Ser mãe ou ter sucesso?
A tenista belga Kim Clijsters, de 26 anos, provou que é possível ser mãe e ter sucesso, ao vencer este Domingo o Open dos Estados Unidos. Clijsters já tinha ganho o Open dos Estados Unidos em 2005, antes de pôr fim à carreira em Maio de 2007. Após uma pausa de dois anos, durante a qual foi mãe, regressou à competição em Agosto e foi convidada para participar no último torneio do Grand Slam da época.

Convidada pela organização e sem pontuação no ranking mundial, Clijsters tornou-se a primeira atleta convidada a conquistar o Open dos Estados Unidos e a terceira mãe a conquistar um torneio na história do Grand Slam. Em lágrimas, a tenista foi receber o prémio com a sua filha Jada, de 18 meses, que assistiu, tal como o pai, à partida nas bancadas do Arthur Ashe Stadium.
Era bom que Kim Clijsters servisse de exemplo mas duvido que isso aconteça. Para muitas jovens de hoje, ser mãe é chato. Não é uma dádiva, é um fardo. A agravar isto vem a ideia da igualdade de género, que chega a ser levada ao extremo ao acharem injusto só elas estarem biologicamente preparadas para ter filhos.

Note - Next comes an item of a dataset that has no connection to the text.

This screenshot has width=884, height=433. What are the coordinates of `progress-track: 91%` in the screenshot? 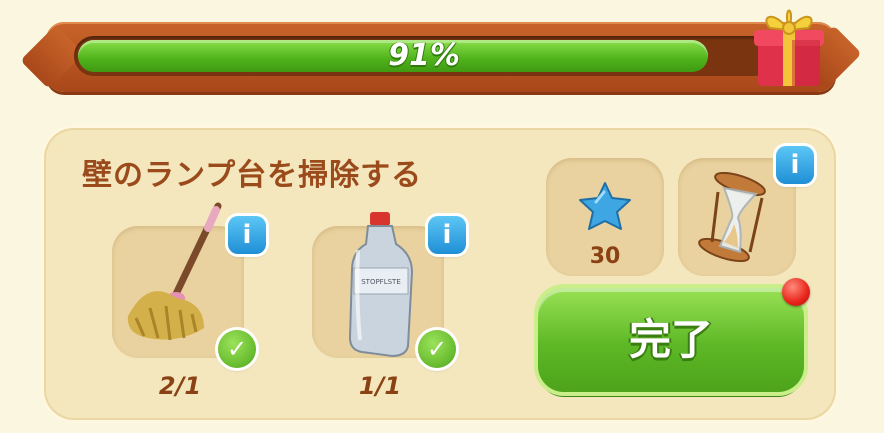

A par destas ideias absurdas, assistimos ao adiar da maternidade em função da carreira profissional ou até à opção de não ter filhos. Como se pode ver na tabela acima, de 2000 a 2008 aumentou quase dois anos a idade média da mãe ao nascimento do primeiro filho, de 26,5 para 28,4. Já a quem toma a opção de não ter filhos digo o seguinte: se derem um tiro na cabeça, geneticamente é a mesma coisa. Quem nunca teve filhos, quer viva 100 anos ou morra à nascença, tem o mesmo impacto na genética populacional. É um zero. É como se nunca tivesse existido porque os seus genes não são passados às gerações seguintes.
Setembro 15th, 2009 at 10:43
Ser pai ou ser mãe não se resume a variáveis genéticas. Nem tudo que se passa à geração seguinte está no ADN (felizmente!!). Por algum motivo o ser humano não é fruto de meros factores biológicos mas também depende de condicionantes psicossociais.
Outra questão: quem não assume maternidade/paternidade deve cometer suicidio! Inúmeras variáveis condicionam o ser pai ou ser mãe; é uma visão muito reducionista a exposta. Mas voltando ao mundo real acho exagerado o conceito reduccionista de ser mãe como ser “chato” ou “uma dádiva”. Ser mãe ou ser pai como é óbvio terá sempre os seus momentos duros/chatos e a recompensa que decorre da maternidade. Será que toda a gente pensa nisso quando decide ter uma vida sexual activa sem reflectir que pode acontecer uma gravidez? É que sempre tem o lado bom aumenta a natalidade e recebe um título de “geneticamente significativo”. Ah e a criança? Pois não se pensou nisso…
A disciplina de genética durou quê uma semana ou duas a ser leccionada? Ser mãe ou pai costuma (embora já se assista na tv a devoluções) ser um acto para a vida toda….
É de louvar quem felizmente reconhece não ter competências ou disponibilidade (económica, emocional…) para assumir tal responsabilidade e não coloca uma criança neste mundo só para ser geneticamente significativo ou… para receber subsídios da segurança social. Isso sim seria um acto extremamente egoista…
Inúmeras crianças necessitam de adopção e agora reflecte mesmo se quem cuida deles, sem a opção de ter filhos biológicos (que seguramente não entra nesses dados estatísticos!), deveria dar um tiro na cabeça?